ST. PETERSBURG — Butch Cassidy said it best. In the precise moment that he realized the depth of his trouble, he turned to the Sundance Kid and wondered:

Who are these guys?

• The leadoff hitter was batting .241. In this order, the others called him "Basher."

• The cleanup hitter was in his sixth major-league game of the year.

• The No. 5 hitter had just spent six weeks on the disabled list.

And furthermore, why are these guys?

• The No. 7 hitter still has infield dirt from Durham on his feet.

• The No. 8 hitter came into the game with a .179 average.

• The No. 9 hitter went eight years between major-league at-bats, and he now has gone 12 days without you paying attention to another one.

And one more question: Where were the other guys?

Yeah, you can say the Rays went down swinging Monday. Given a starting lineup of strangers and vagabonds, what else would you have expected? Over the years, Rays fans have endured a lot of punchless attacks, but I'm not sure there has ever been a lineup quite this non-threatening.

Out of nine hitters, four were hitting .206 or less. Three were in the minor leagues this season. One has been injured for most of the season. Also, Jose Molina.

In other words, it probably shouldn't surprise anyone that the Rays didn't make a lot of noise in a 2-1 loss to the Chicago White Sox. For the day, the Rays managed three hits. All things considered, that might have been overachieving.

Tell me: Is this how a team battles for first place? I know, I know. It has been a long season, and players have to have a game off every now and then, and the Rays had been in Boston the previous day. Besides, a lot of people can sound silly as they criticize how often Joe Maddon jiggles his lineup on his way to winning those AL Manager of the Year awards.

On the other hand: Yikes.

Sean Rodriguez? Okay, he hit a big home run on Sunday. B.J. Upton? Fine. He was on a 10-game hitting streak. Ben Zobrist? Not many teams bat a .206 hitter third, but he has had his moments. But then came this: Drew Sutton followed by Jose Lobaton followed by Elliot Johnson followed by Will Rhymes followed by Jose Molina followed by Rich Thompson.

Just wondering, but at what point of the proceedings do the outfielders back up?

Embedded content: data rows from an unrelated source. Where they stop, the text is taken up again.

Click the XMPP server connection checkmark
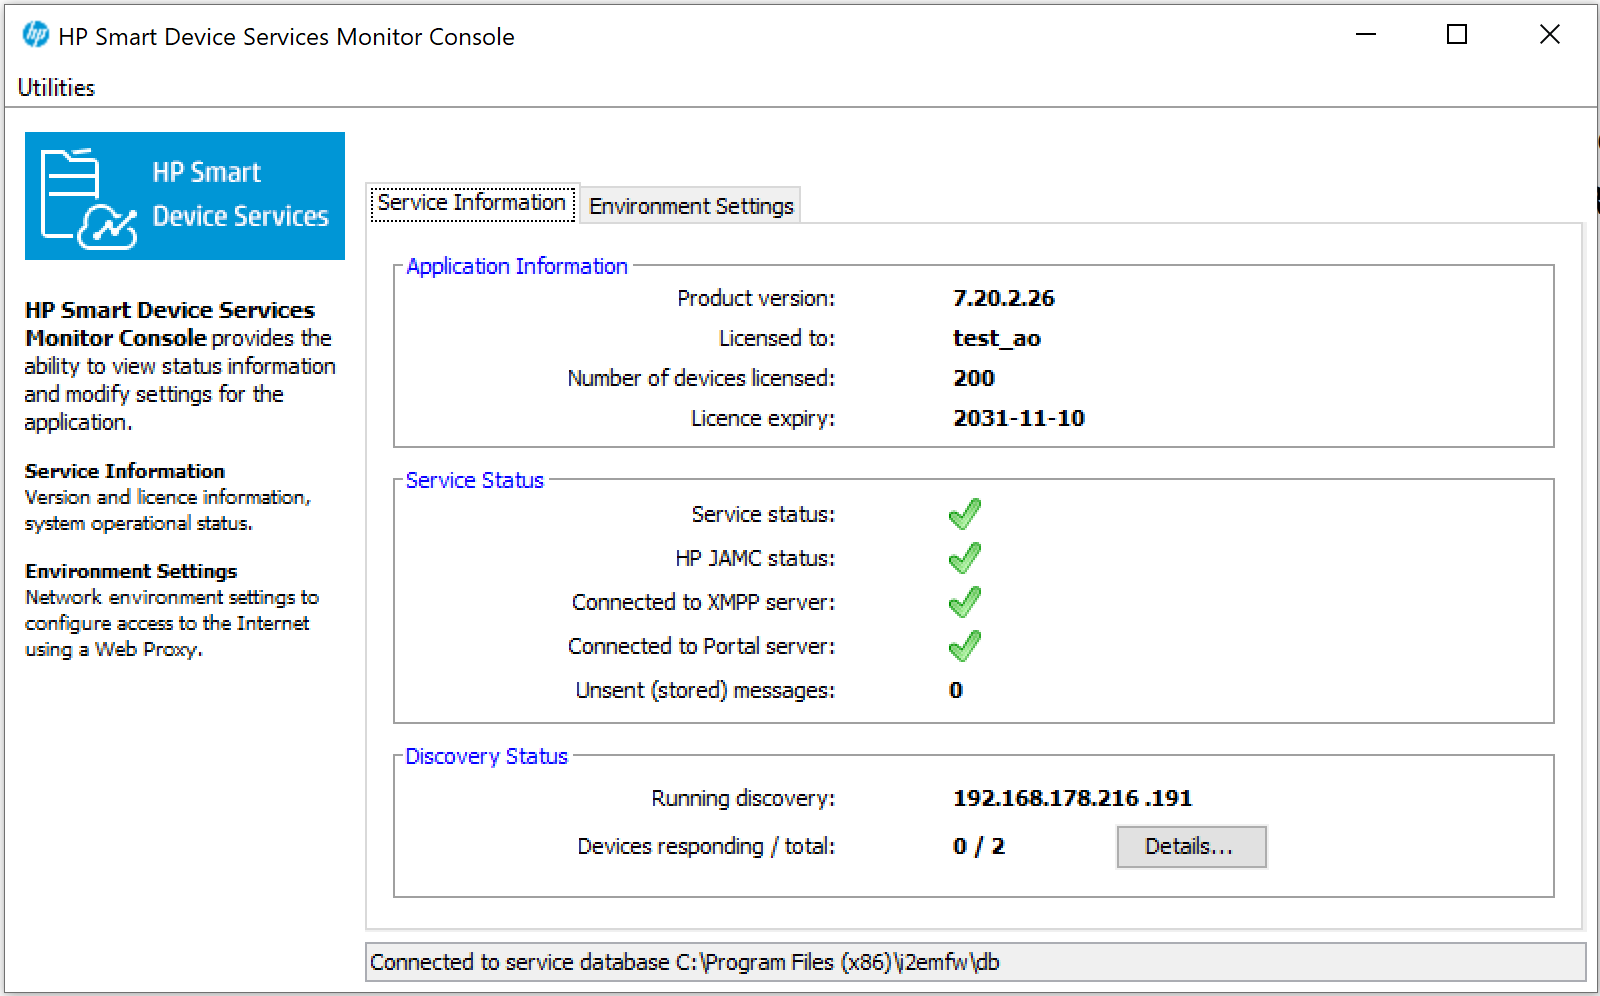 (964, 602)
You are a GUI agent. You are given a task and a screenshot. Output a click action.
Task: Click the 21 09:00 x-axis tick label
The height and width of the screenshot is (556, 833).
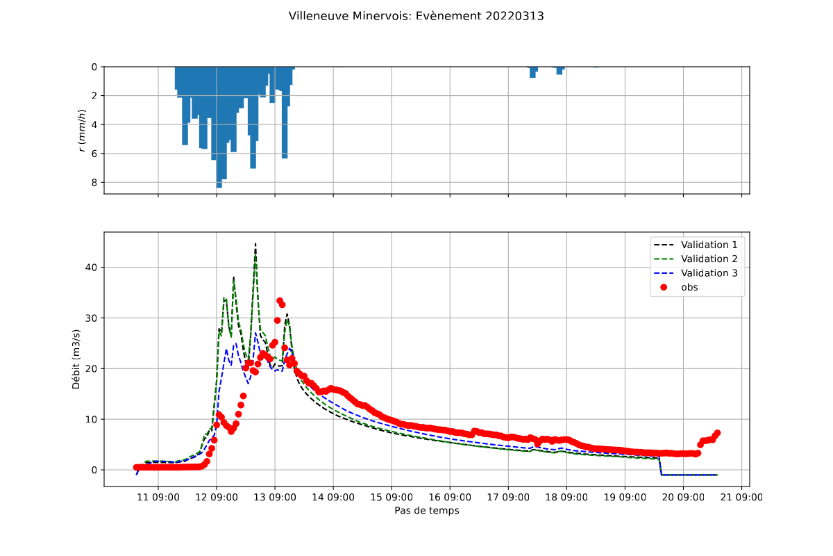coord(741,496)
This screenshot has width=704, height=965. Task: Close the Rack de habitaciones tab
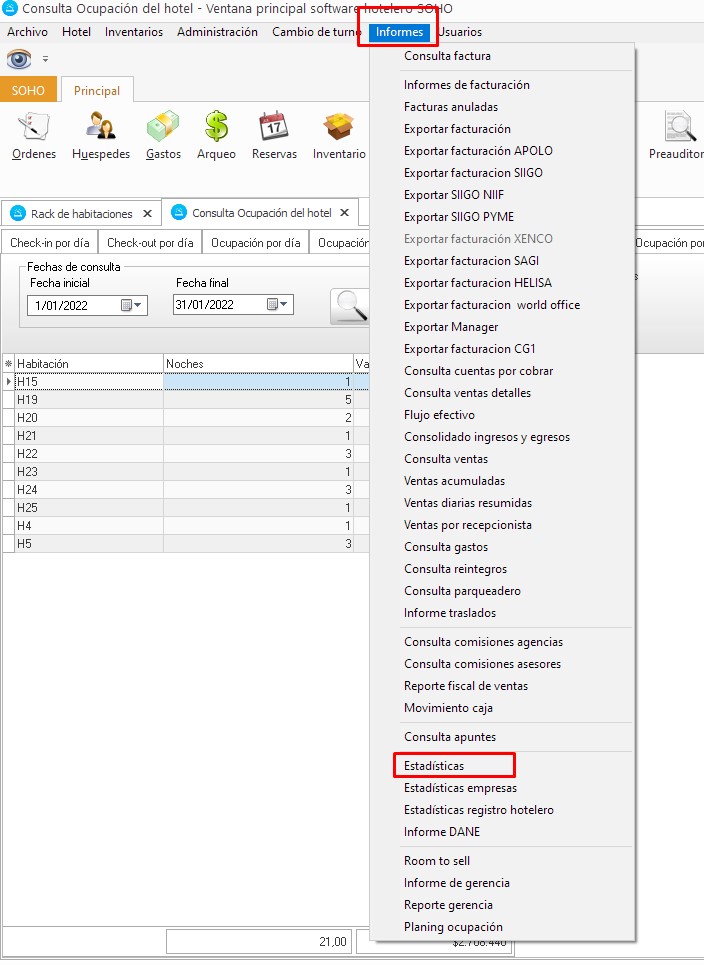pyautogui.click(x=148, y=213)
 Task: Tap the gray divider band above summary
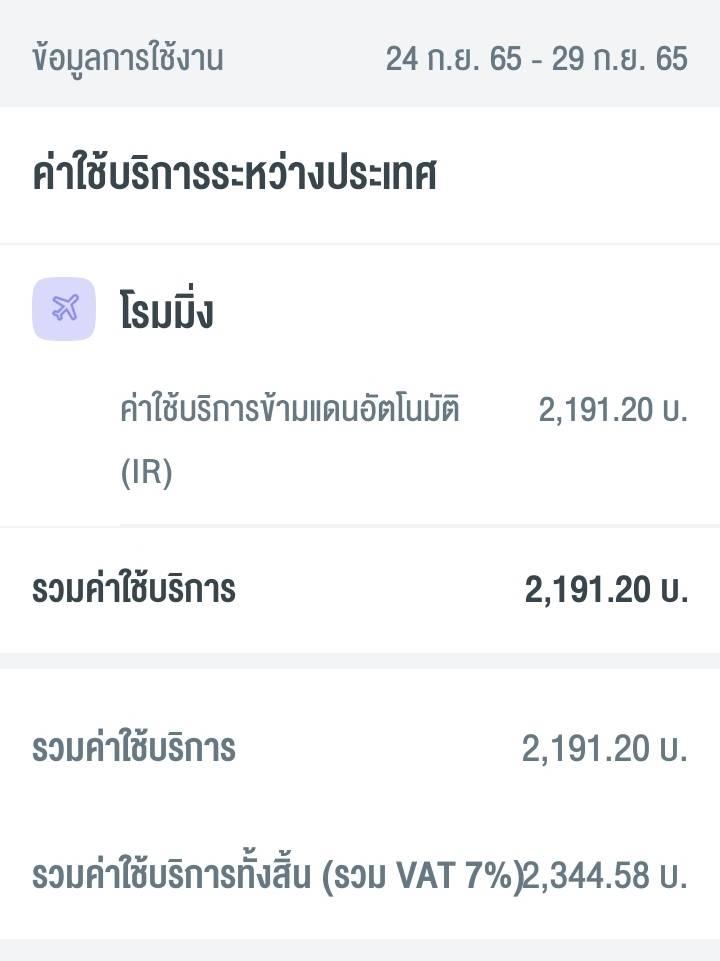[360, 661]

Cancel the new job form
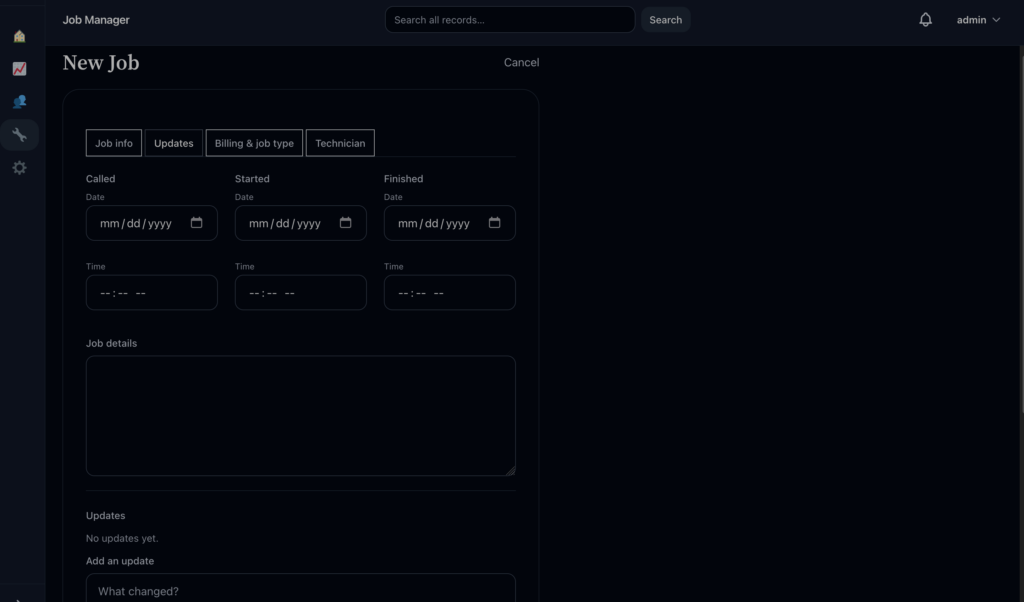tap(521, 62)
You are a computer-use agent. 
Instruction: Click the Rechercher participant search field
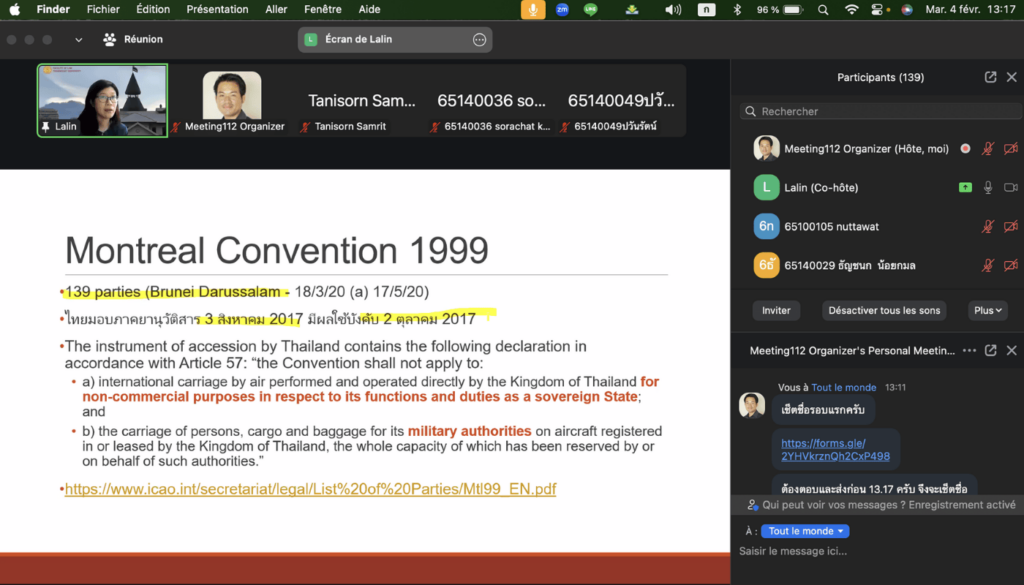point(880,112)
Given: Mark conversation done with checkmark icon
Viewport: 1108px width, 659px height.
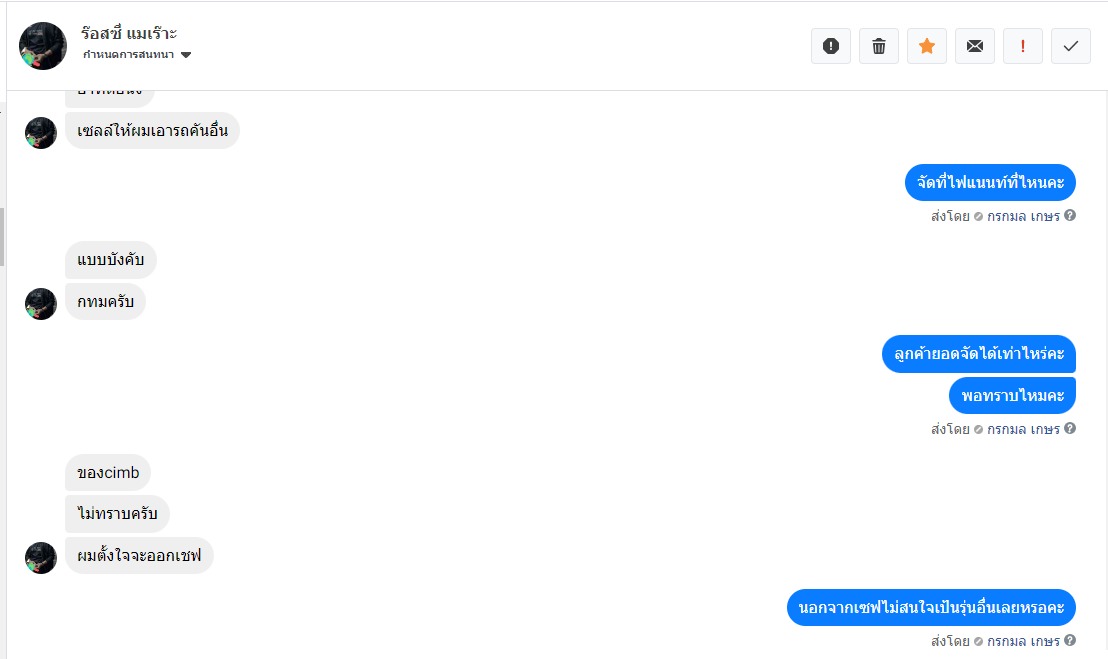Looking at the screenshot, I should (1071, 46).
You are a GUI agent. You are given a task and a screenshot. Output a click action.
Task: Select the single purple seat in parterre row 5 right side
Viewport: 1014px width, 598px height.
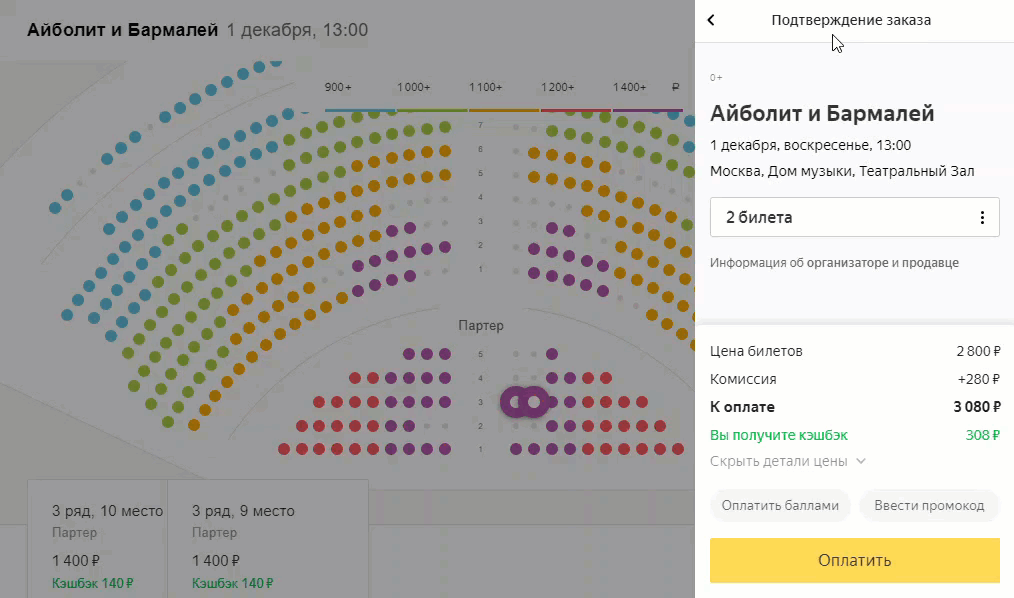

The last time you saw a lineup like this, it was spring training, and the words that came to mind were these: Split squad? Put it this way: Memorial Day should not be a day for remembering Ben Grieve and Danny Clyburn and Vinny Castilla and the rest of the Jason Tyner dancers.

Can you imagine what White Sox pitcher Chris Sale thought when he saw the Rays' lineup? Just guessing, but I bet it took him an hour and a half to stop grinning. After which, Sale strolled out and struck out 15 batters. One of them, I think, was on two pitches. The Rays' hitters whiffed so often that Hunter Ceiling Fans might soon become a team sponsor.

Again, the Rays have won a lot of games over the past few seasons with lineups dotted by fairly anemic batting averages. That isn't anything new. But here's a question: Why pull Matt Joyce and Luke Scott and Carlos Peña from the lineup on the same day?

Those are the top three home run hitters on the roster. Given that injuries have already stripped the lineup of Evan Longoria and Desmond Jennings, shouldn't one of them have started in front of a holiday crowd?

"Given the weekend we had in Boston, I wanted to give some guys a day off," Maddon said. "Combined with the guy we were facing, I thought we might be better off to spot them in the late innings (against Chicago's bullpen) when we might get a better matchup.

"I really thought this lineup was capable of some good things. The other guy (Sale) was just good."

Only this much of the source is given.